Copy the stretch of rows from the very first one through the line containing "click(x=45, y=34)", requests included. Shift every coordinate in the answers by adding 64 to it.

____ Listing

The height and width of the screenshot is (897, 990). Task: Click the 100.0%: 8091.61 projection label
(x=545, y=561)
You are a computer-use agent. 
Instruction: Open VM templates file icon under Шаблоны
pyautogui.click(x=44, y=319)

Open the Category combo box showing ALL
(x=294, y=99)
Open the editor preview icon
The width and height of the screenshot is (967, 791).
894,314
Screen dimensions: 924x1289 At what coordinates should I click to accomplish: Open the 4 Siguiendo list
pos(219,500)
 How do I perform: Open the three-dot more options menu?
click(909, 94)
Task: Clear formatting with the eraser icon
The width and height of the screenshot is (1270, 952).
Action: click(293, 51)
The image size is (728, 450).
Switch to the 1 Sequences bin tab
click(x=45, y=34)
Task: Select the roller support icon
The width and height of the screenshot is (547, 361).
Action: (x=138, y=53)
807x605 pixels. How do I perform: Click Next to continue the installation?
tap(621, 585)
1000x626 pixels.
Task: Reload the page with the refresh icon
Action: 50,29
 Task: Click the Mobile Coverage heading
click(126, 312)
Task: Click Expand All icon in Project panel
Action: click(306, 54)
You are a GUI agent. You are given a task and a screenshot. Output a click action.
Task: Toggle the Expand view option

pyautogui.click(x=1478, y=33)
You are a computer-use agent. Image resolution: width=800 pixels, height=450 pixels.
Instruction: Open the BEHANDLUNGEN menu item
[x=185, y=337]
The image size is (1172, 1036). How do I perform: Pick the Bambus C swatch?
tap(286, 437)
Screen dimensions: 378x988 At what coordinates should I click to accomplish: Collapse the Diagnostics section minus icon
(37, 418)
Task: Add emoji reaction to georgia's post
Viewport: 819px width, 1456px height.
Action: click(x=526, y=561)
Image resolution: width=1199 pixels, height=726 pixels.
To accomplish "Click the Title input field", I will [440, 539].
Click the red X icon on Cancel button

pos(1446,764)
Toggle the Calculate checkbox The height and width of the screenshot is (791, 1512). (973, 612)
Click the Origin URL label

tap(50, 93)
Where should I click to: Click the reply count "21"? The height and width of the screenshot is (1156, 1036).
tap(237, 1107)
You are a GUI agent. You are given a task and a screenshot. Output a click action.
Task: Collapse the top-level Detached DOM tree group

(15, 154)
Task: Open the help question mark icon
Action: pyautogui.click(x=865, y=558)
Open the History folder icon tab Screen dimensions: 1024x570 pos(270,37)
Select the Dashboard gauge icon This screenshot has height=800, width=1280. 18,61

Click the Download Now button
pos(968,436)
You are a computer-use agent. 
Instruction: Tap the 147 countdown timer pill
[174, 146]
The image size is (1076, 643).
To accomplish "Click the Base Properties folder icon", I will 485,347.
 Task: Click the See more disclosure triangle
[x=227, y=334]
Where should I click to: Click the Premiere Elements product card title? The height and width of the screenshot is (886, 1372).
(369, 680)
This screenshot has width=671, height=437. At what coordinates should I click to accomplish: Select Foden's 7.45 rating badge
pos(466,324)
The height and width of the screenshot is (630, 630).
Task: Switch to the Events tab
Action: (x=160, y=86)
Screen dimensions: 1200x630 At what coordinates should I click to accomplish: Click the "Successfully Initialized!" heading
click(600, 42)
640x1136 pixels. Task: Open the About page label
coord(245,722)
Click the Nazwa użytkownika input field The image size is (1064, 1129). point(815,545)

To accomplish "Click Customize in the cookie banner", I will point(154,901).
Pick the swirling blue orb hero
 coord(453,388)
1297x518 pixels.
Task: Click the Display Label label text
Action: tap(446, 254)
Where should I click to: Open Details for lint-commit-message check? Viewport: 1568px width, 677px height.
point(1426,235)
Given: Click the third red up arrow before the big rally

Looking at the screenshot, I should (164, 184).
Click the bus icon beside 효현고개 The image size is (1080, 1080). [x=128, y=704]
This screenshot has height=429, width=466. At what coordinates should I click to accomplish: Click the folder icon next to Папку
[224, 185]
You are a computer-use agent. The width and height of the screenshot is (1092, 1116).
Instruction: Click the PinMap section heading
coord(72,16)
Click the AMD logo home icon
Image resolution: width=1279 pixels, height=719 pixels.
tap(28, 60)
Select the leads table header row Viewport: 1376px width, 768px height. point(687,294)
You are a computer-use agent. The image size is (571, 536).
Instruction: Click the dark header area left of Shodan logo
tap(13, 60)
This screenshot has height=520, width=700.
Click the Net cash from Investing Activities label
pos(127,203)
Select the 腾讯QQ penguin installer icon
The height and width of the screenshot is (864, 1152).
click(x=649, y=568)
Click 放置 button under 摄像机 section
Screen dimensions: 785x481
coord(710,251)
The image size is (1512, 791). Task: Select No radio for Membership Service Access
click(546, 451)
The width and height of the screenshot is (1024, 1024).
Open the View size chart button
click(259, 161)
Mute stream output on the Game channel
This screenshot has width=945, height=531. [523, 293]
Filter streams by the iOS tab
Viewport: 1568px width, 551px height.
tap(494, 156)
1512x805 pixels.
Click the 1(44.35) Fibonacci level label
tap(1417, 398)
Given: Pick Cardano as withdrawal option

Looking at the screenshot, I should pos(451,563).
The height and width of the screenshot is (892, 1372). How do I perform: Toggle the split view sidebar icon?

________

§ **Written answer**
The height and width of the screenshot is (897, 990). Task: Click the 100.0%: 8091.61 projection label
(x=609, y=625)
You are a computer-use agent. 
Instruction: Open VM templates file icon under Шаблоны
pyautogui.click(x=108, y=383)

Open the Category combo box showing ALL
(x=358, y=163)
Open the editor preview icon
The width and height of the screenshot is (967, 791).
958,378
Screen dimensions: 924x1289 At what coordinates should I click to accomplish: Open the 4 Siguiendo list
pos(283,564)
 How do I perform: Open the three-dot more options menu?
click(973, 158)
Task: Clear formatting with the eraser icon
The width and height of the screenshot is (1270, 952).
Action: click(357, 115)
The image size is (728, 450).
Switch to the 1 Sequences bin tab
click(x=109, y=98)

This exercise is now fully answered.